BRUXELLES 04/06 - C’est une bonne nouvelle. L’agence britannique des médicaments a étendu jeudi l'autorisation d'utiliser le vaccin contre le Covid-19 de Pfizer/BioNtech aux jeunes âgés de 12 à 15 ans, après un "examen rigoureux concernant sa sécurité ».

"Nous avons soigneusement examiné les données des essais cliniques chez les enfants âgés de 12 à 15 ans et avons conclu que le vaccin Covid-19 de Pfizer/BioNTech est sûr et efficace dans ce groupe d'âge", a déclaré dans un communiqué la directrice générale de la MHRA, June Raine, affirmant que "les avantages de ce vaccin l'emportent sur tout risque ».
 
Les essais, qui ont porté sur 2.000 enfants de cette tranche d'âge, ont montré "que le vaccin agissait au même niveau que celui observé chez les adultes âgés de 16 à 25 ans", a expliqué le professeur Munir Pirmohamed, président de la Commission des médicaments pour les êtres humains, saluant des "résultats sont extrêmement positifs ». Il appartient désormais au comité chargé de piloter la vaccination de décider si cette tranche d'âge doit être vaccinée, a précisé la MHRA.
 
Une seule dose diminue les chances contre les variants
 
Une étude en laboratoire publiée ce vendredi annonce par contre une moins bonne nouvelle.

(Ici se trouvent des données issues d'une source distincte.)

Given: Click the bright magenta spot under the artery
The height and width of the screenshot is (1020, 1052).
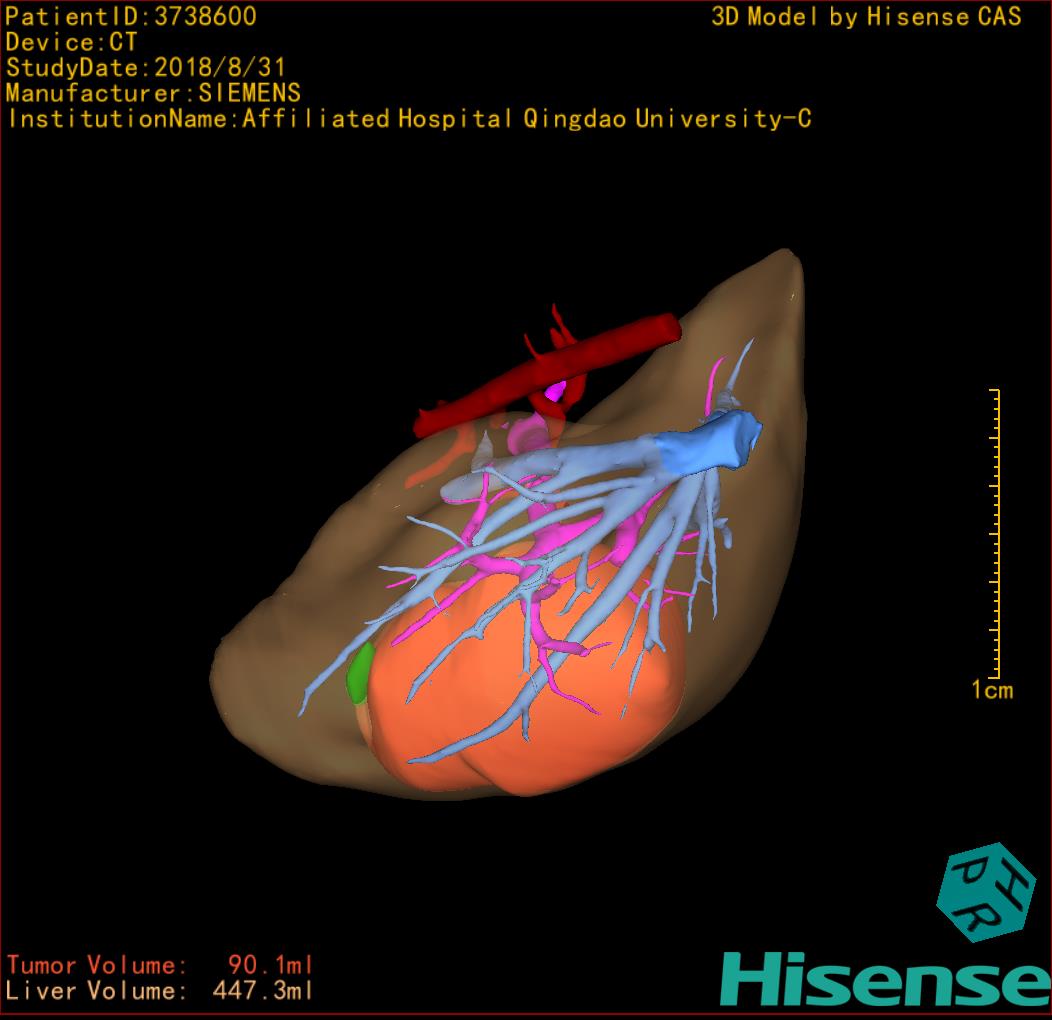Looking at the screenshot, I should 555,387.
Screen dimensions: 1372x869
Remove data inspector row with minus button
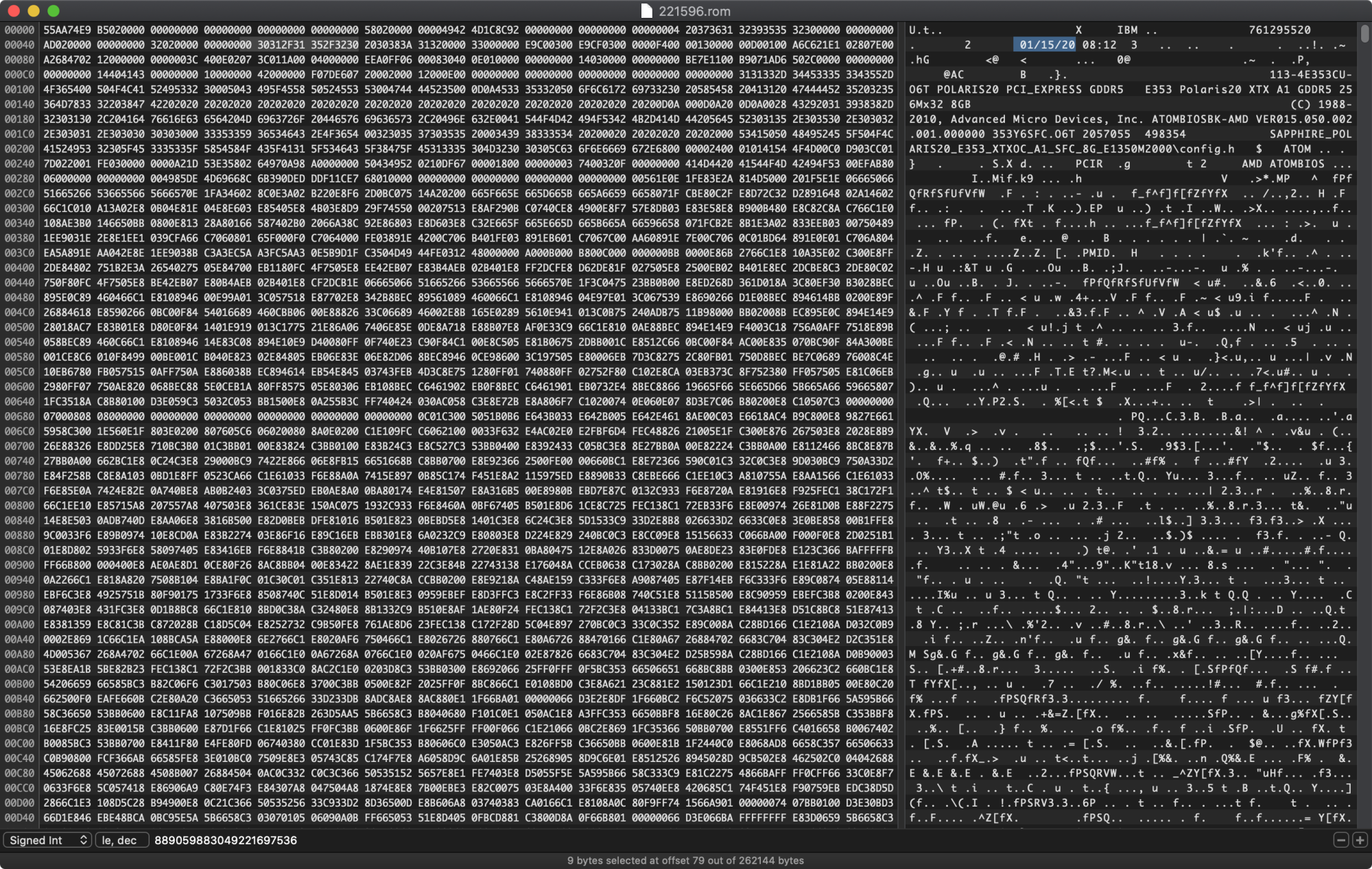point(1341,840)
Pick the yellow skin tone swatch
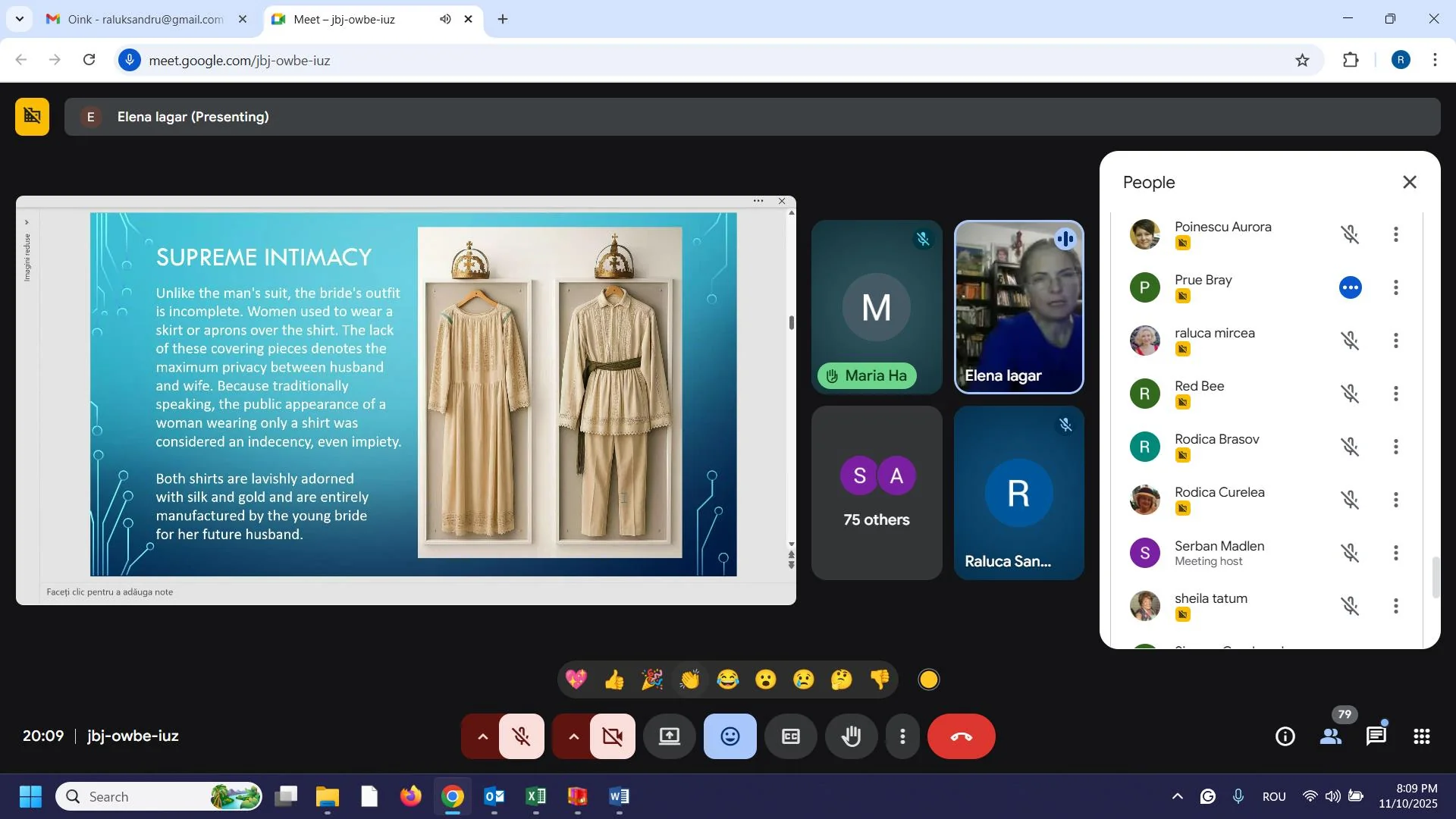 [x=928, y=679]
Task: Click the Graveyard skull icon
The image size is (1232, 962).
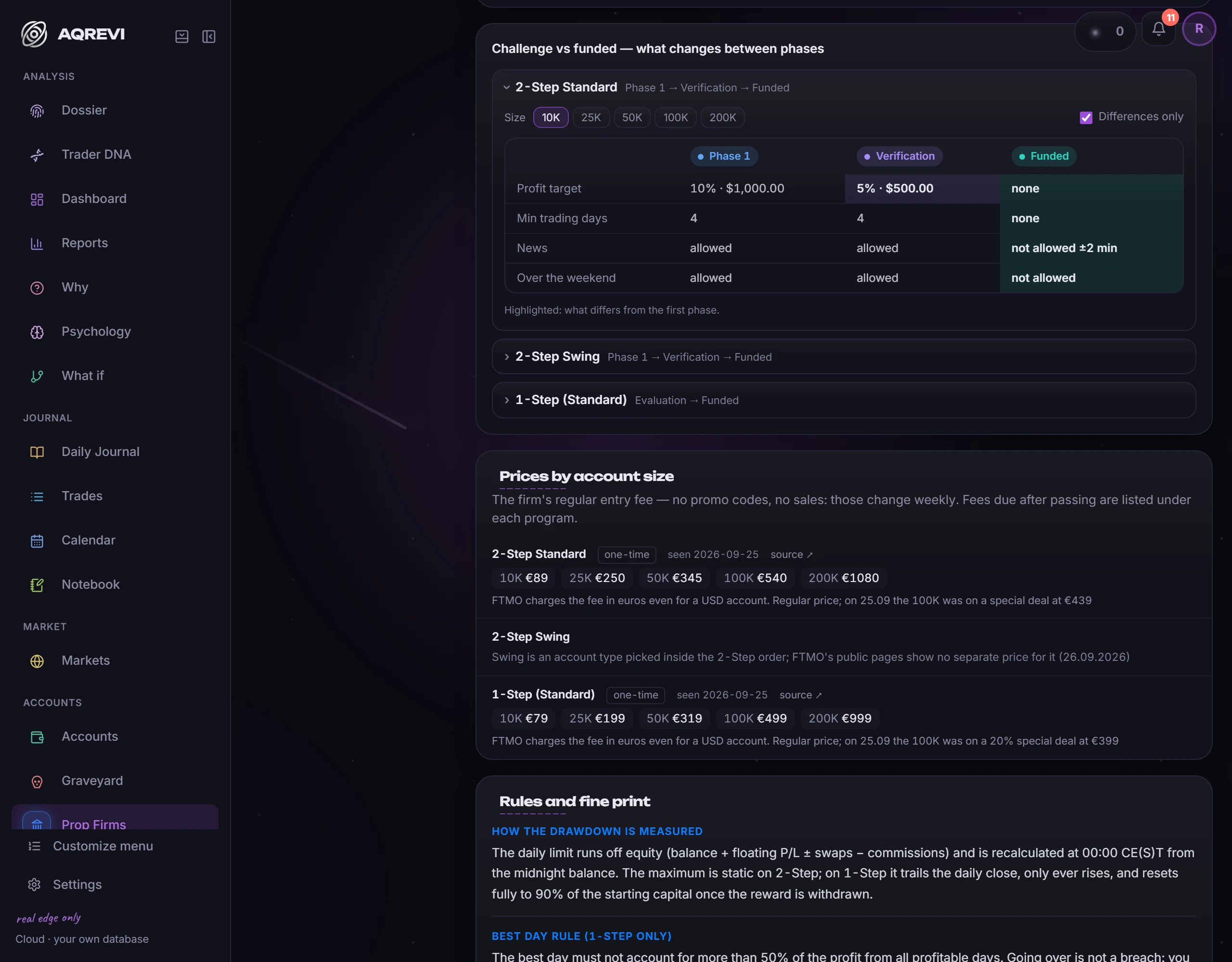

En effet, après une seule dose de vaccin Pfizer contre le Covid-19, on est moins susceptible de produire des anticorps protecteurs face aux variants initialement détectés en Inde et en Afrique du Sud que face à celui initialement repéré en Angleterre.
 
"Bien que ce genre de résultats en laboratoire soient utiles (...), les niveaux d'anticorps ne suffisent pas à eux seuls à déterminer le niveau d'efficacité des vaccins, et des études en population réelle doivent également être menées", nuance toutefois dans un communiqué le Francis Crick Institute de Londres, qui a réalisé ces travaux avec l'Institut national britannique de recherche en santé (NIHR).
 
Publiée dans la revue médicale The Lancet, l'étude évalue la production d'anticorps protecteurs (dits "neutralisants") de personnes vaccinées avec Pfizer/BioNTech. Pour cela, les chercheurs ont mis les échantillons sanguins de ces personnes en présence de plusieurs souches du virus: ses premières versions (celle découverte à Wuhan en Chine et celle qui a dominé en Europe dans la foulée), le variant Alpha (surnommé variant anglais), le variant Beta (initialement détecté en Afrique du Sud) et le variant Delta (initialement détecté en Inde).
 
"Après une seule dose de Pfizer/BioNTech, 79% des personnes avaient une réponse anticorps détectable contre la souche originale, mais cela tombait à 50% pour le variant Alpha, 32% pour le variant Delta et 25% pour le variant Beta", selon le Francis Crick Institute.
 
"L'essentiel est de s'assurer que la protection vaccinale reste suffisante pour éviter au maximum de gens d'être hospitalisés. Nos résultats suggèrent que le meilleur moyen d'y arriver est d'administrer rapidement la seconde dose de vaccin", a commenté l'une des chercheuses, Emma Wall, citée dans le communiqué.
 
Fin mai, pour enrayer la propagation du variant Delta au Royaume-Uni, l'intervalle entre les deux doses de vaccin (jusqu'à trois mois) a été réduit à huit semaines pour les personnes de plus de 50 ans et les plus vulnérables. Les résultats publiés vendredi "confortent" cette décision, selon le Francis Crick Institute.